И о том групповом убийстве, которое они совершили в Большом театре.
– В том, что получилось так, как получилось, нашей вины нет, – продолжал Петренко. – Мы были первыми. Точнее, самым первым – твой Данилов, ты – второй, а я – третьим. Кордубцев ушел в прошлое незаконно, левым порядком. Но после того, как я и он отбыли, исследования здесь, в двадцать первом веке, в этой области получили высший приоритет. Финансировать их стали полной мерой, заставив немного, как всегда, потесниться здравоохранение и образование. И после меня в эксперименте приняли участие еще тридцать шесть человек – можешь себе представить размах! Этих визитеров старались отправить в самые разные времена, в другие страны и точки земного шара. Практически все они, слава богу, вернулись, сейчас их отчеты изучаются и осмысляются. И вот что выяснилось: сама природа пространства-времени оказалась совсем иной, нежели мы представляли раньше.
– Вот. Как.
– Да, да, ты лежи, пожалуйста, молча. Да, раньше, и даже в тот момент, когда я сам отправлялся в прошлое, считалось: время – оно как лента. Разматывается и разматывается себе в одном направлении. Или – как река. Течет по одному и тому же руслу. Если ты попадаешь в прошлое, перемещаешься как бы вдоль этого русла против течения на сто или тысячу лет назад. А если ты что-нибудь там, в прошедшем, меняешь – как следствие, иным становится будущее. Знаменитый эффект бабочки. Чувак отправился охотиться на динозавров, случайно раздавил насекомое – в результате, когда вернулся в свое время, в США вместо демократии – фашизм. Терминатор улетел в прошлое, убил Сару Коннор, и она не родила спасителя человечества – или как там было? Поэтому, когда забрасывали меня в прошлое, командование полагало: Петренко окажется в пятидесятых, мы с тобой уничтожим предков Кордубцева, а еще произведем правительственный переворот – в итоге вся история СССР, а потом и России пойдет иным путем.
– А что. Не так, – с трудом проговорила Варя.
– Ты сиди тихонько.
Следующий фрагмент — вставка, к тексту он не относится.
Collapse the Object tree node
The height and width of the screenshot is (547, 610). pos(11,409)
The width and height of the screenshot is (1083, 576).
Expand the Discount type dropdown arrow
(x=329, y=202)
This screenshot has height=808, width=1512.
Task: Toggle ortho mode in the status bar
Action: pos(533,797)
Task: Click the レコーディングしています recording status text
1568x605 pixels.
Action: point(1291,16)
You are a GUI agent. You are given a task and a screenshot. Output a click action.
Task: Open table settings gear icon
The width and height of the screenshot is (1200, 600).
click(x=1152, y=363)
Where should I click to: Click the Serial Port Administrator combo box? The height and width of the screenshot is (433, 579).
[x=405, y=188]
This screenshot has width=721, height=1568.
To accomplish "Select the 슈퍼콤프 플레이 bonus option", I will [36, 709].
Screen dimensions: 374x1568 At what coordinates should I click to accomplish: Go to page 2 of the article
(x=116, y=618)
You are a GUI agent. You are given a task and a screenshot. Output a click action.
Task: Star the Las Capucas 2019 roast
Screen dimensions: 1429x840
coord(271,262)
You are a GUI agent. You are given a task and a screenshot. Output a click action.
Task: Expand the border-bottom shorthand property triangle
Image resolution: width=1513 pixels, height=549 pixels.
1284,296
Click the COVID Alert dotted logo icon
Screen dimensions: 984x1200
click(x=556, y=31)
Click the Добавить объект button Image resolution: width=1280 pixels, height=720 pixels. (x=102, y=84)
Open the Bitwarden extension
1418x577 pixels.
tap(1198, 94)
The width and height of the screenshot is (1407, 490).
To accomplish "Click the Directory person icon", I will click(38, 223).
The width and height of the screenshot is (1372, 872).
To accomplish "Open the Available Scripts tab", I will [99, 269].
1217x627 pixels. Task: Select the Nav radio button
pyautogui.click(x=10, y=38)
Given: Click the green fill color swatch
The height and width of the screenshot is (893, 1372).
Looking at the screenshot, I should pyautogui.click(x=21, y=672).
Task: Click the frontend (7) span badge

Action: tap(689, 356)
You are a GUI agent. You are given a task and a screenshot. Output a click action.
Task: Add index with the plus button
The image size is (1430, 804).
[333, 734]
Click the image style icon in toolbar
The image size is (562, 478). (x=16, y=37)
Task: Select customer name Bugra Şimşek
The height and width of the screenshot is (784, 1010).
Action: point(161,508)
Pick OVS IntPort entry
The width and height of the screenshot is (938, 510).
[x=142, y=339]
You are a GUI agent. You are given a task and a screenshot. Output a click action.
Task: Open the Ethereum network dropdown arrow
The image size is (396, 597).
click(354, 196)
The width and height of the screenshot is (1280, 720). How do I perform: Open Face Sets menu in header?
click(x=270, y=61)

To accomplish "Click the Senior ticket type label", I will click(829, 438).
Я тебе и без наводящих вопросов все расскажу. Короче, вот как дело обстоит – мне все объяснили. Если образно говорить, время и человеческая история оказались подобны не ленте и не реке, а скорее, извержению вулкана. Вот, представляешь, вулкан взорвался. Магма потекла из жерла, постепенно застывая. То, что позади, – уже отвердело и никаким переменам не подлежит. Поэтому сначала хорошие новости: в нашей с тобой истории человечества, там, где мы сейчас проживаем, все остались живы. И Хрущев, и Брежнев, и Ричард Никсон. Все умерли в положенный срок: Хрущев – в семьдесят первом, Брежнев – в восемьдесят втором, Никсон – в девяносто четвертом. Здесь, в этом варианте истории, твои названые родители остались живы: и мать, и отчим. И все предки Кордубцева тоже. А самое главное, наши с тобой предки, в чьих телах мы были, которых застрелили под городом Калинином в ночь на двадцать шестое июля пятьдесят девятого. Да, и мой родной отец живой, и бабушка твоя, Варвара Семугова, и отец Данилова. Все они в нашем варианте вселенной прожили свои жизни. И если я завтра приеду на Северное кладбище Петербурга, то, как и вчера, увижу памятник над могилкой моего папаши, генерала Александра Тимофеевича Петренко, даты рождения-смерти: тысяча девятьсот тридцать второй – тысяча девятьсот девяносто девятый. Не пятьдесят девятый, когда нас с тобой, в то время как мы пребывали в телах своих предков, расстреляли советские солдаты. Нет! В нашем варианте вселенной все осталось как было. История, знаешь ли, оказалась как вулканическая магма. Она застыла и превратилась в камень. Ее ничем не изменишь и никак не повернешь. Сослагательного наклонения, оказывается, и впрямь не существует.
– Мы же все. Это делали. Убивали. Переменяли судьбы. Как? – с усилием выговорила девушка.